The day after tomorrow is Earth Day.
Part of me thinks that an annual day-long event that embraces all the continents is a remarkable thing. The other part of me thinks that every day should be Earth Day.
The theme of Earth Day 2021 is Restore the Earth. What does that mean?
Permit me to call your attention to two newspaper stories from the past week, one from a London national and the other one from this very newspaper.
The first story reports the findings of a new study by the Key Biodiversity Areas Secretariat which lives in the David Attenborough Building at Cambridge University.

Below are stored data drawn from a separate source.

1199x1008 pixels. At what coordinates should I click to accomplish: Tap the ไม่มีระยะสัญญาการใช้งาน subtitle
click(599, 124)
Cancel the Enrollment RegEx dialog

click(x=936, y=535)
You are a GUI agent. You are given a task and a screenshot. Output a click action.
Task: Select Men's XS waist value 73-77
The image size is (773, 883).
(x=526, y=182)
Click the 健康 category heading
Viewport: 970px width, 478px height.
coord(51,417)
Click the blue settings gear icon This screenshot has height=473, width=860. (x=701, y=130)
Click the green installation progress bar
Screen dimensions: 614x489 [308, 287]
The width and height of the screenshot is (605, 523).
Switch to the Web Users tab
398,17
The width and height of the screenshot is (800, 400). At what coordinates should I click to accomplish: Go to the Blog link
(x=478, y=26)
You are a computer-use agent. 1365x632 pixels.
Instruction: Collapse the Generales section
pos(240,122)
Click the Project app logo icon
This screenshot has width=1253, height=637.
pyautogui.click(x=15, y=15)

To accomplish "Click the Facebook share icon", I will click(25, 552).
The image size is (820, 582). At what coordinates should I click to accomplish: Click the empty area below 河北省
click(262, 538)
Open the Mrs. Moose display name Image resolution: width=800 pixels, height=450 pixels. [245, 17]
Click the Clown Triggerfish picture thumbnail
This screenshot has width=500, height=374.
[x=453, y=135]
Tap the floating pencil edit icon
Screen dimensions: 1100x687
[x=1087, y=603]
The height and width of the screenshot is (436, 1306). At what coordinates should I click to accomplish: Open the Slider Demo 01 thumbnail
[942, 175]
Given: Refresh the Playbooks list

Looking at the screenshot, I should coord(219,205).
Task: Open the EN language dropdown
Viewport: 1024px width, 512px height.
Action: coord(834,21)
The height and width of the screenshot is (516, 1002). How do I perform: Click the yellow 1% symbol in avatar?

Its eye-watering headline conclusion is that only three per cent of all the land in the world is ecologically intact, meaning that healthy populations of all its native animals live in undisturbed habitat.
Three per cent. Scraps of tropical forests in the Amazon region and the Congo, tundra in Siberia and Canada, bits of the Sahara. That kind of thing.
One of the solutions involves helping nature to help itself by reintroducing key species whose very presence has a healing effect on damaged biodiversity.
Examples include elephants and wolves, which, the study suggests, could help to restore up to twenty per cent of the Earth’s ecologically broken land.
Elephants create clearings and spread seeds. Wolves control deer and elk. Which bring us neatly to the second newspaper.
Last Thursday’s front page headline in The Courier read: “Deer population could be halved under new plans”.
The next Scottish Government will introduce legislation to increase NatureScot’s powers in the matter of deer culling, and that the scale of what is contemplated is finally commensurate with the scale of the problem. I wonder.
The simple solution is the one that the notoriously timid NatureScot dare not contemplate. Let nature do the job. Reintroduce wolves.
It’s so simple, it’s practical, the presence of wolves is effective twelve months of the year, and nature will be spared the attentions of the ponderous, inefficient, grumpy, self-obsessed Scottish shooting industry with its Victorian, anti-nature mindset .
Wildlife management should be nature’s job. Nature’s method for the wellbeing of deer and everything else wild and free in a northern hemisphere country like Scotland is wolves.
Instead, from the landowners’ and gamekeepers’ organisations to NatureScot to the Association of Deer Management Groups and Forest Enterprise, the entire process is bureaucrat-heavy and laden with prejudice aimed at propping up the three sacred cows of Scottish land management – deer forest and grouse moor and commercial forestry.
Nature is so far down the list of their priorities that its wellbeing simply gets shouted down. The Deer Working Group’s 99 recommendations to the Scottish Government have produced this official response:
“The Scottish Government will identify and take forward priority actions in collaboration with appropriate stakeholders.”
The very language strikes a chill in the heart.
What about nature’s needs?
Where is original vision? Where is putting nature’s needs above every other consideration? Where is the drastic overhaul of Scotland’s approach to legislating for nature and the environment?
Where are the new forests of native trees, the expansion and restoration of old native woodlands? Where is the expansion and restoration and recreation of every native habitat?
Where is the commitment to reinstate our lost creatures, creatures obliterated by the human mindset that still characterises the very “appropriate stakeholders” that deliberately oppose the very idea of a land that is “ecologically intact” to use the Cambridge study’s phrase?
Where are the wolves?
Should our ambition for an independent Scotland rooted in Europe be to align with those nations determined to propel that woeful three per cent figure up to twenty per cent and beyond?
Or will the same old bureaucracies and the same old land-owning system drag Scotland ever deeper into the same old Victorian quagmire with the same old justification that it’s good for the rural economy.
Elephants won’t help us in Scotland, but wolves will. And so will a vigorous wind of change that blasts the status quo apart and prepares the ground for a department of the natural environment staffed by forward-thinkers that transform Scotland into a landscape dedicated to natural solutions and natural outcomes.
Let wildlife manage wildlife
No more burning the land and feeding medicine to grouse, no more treating the land as the plaything of privilege, no more cliques that get to decide which animals can live and which can be shot, trapped, poisoned and dumped in stink-pits.
Wherever we can and as often as we can, let wildlife manage wildlife. Nature does it so much better than we do. Our job should be to remove the obstacles in nature’s path and permit it to flourish, while we watch and learn.
“For I am convinced that man has suffered in his separation from the soil and from the other living creatures of the world,” wrote Gavin Maxwell in Ring of Bright Water.
“The evolution of his intellect has outrun his needs as an animal, and as yet he must still, for security, look long on some portion of the earth as it was before he tampered with it.”
Earth Day: what a time to vow to put that philosophy into practice, to begin to heal those portions of the earth we have tampered with for so long. And every day should be Earth Day.